It is essential to consider strategies, spatial planning, and reflection of sustainability for the creation of sound urban spaces. To this end, there is a need for plans that can secure better sustainability through strategic environmental assessment (SEA) of plans. This study examined the literature and available precedent to develop a SEA model for administrative plans for urban development including metropolitan plans, urban master plans and urban management plans. In the course of development of the model, environmental issues associated with the urban plans were analyzed by classifying them into ten categories, including “spatial planning,” “conservation planning,” “greenbelt systems,” “habitats.” and etc. according to their rank. Furthermore, those issues were reflected on the development of environmental evaluation indices for the plans.

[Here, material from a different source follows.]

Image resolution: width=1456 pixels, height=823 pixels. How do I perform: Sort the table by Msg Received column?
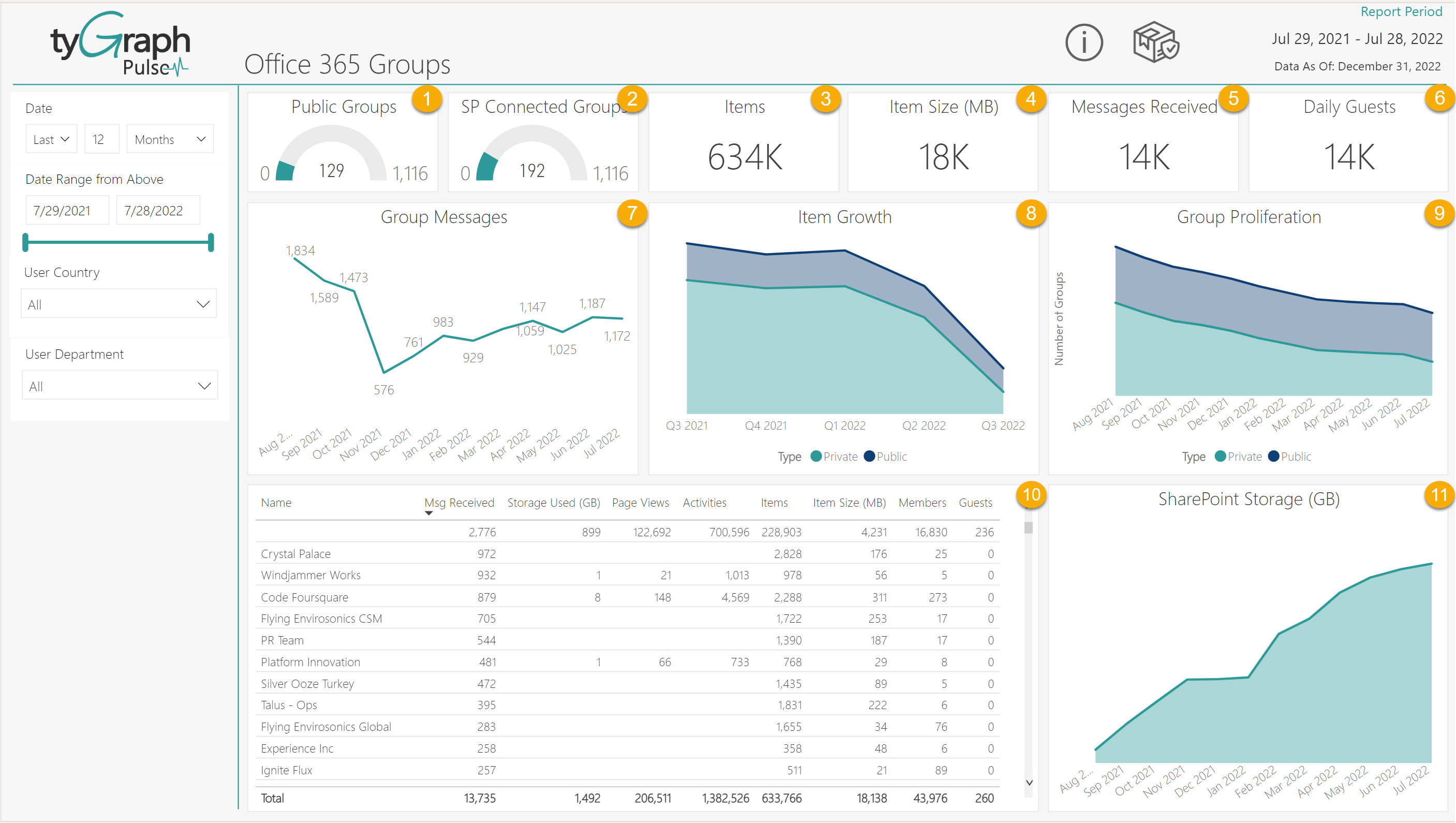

Overall and detailed environmental indices that can be applied to the administrative plans for urban development including metropolitan plans, urban master plans and urban management plans were devised for five stages: ① Establishment of development goals and strategy, ② Analysis of current status and characteristics, ③ Conceptualization of spatial structure, ④ Planning for each department, and ⑤ Execution and management. Sub plans are more detailed and concrete. Criteria based on the evaluation indices, when performing evaluations on plans based on each environmental assessment index in reference to experts and the literature, were used to forecast their effects, i.e. whether they had a positive, negative, or no effect or relationship, or whether their effects was uncertain. Based on the forecasts, this study then presents means to establish more improvable plans. Furthermore, by synthesis of the effects according to each index and integration of the process, plans were analyzed overall.
This study reflects the characteristics of the present time period based on issues in the SEA process and techniques in upper level administrative plans being newly established, and presents them according to the stage of each plan. Furthermore, by forecasting the effect of plans by stage, this study presents proposals for improvement, and in this aspect, can be meaningful in promoting plan improvements through SEA.